DeepMind Unveils New AI Model that Reconstructs Ancient Roman Inscriptions with Striking Accuracy

Aeneas was trained on a dataset of over 176,000 Latin inscriptions and uses multimodal inputs—both text and imagery.

DeepMind Unveils New AI Model that Reconstructs Ancient Roman Inscriptions with Striking Accuracy
(Image-DeepMind)

Google DeepMind and the University of Nottingham unveiled Aeneas, a cutting-edge AI model designed to help historians decode and contextualise fragmented Roman inscriptions.

The breakthrough was published in Nature and is set to transform classical scholarship by automating the search for linguistic parallels and reconstructing missing text.

Aeneas was trained on a dataset of over 176,000 Latin inscriptions and uses multimodal inputs—both text and imagery—to identify the origins, dates, and textual gaps of ancient artifacts. In tests, it narrowed inscription dates to within 13 years, mapped geographical provenance with 72% accuracy, and achieved a Top‑20 restoration accuracy of 73%, even when gap lengths were unknown.

Dr. Thea Sommerschield, co-developer and Leverhulme Fellow at Nottingham, explained:

“Aeneas helps historians interpret, attribute and restore fragmentary Latin texts,” highlighting its ability to surface critical clues through historical "fingerprints" .

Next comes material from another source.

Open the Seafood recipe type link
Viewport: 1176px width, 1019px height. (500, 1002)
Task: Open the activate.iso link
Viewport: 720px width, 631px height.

In a collaborative study with 23 historians, Aeneas provided useful contextual leads in 90% of cases, boosting researchers’ confidence and saving hours of manual effort. It even tackled complex inscriptions like the Res Gestae Divi Augusti, mirroring scholarly dating debates by predicting dual peaks around 10 BCE and 10–20 CE.

Available open-source and via an interactive online tool at predictingthepast.com, Aeneas is now the first scalable AI to aid historical epigraphy—bridging centuries with algorithms and accelerating the work of historians worldwide.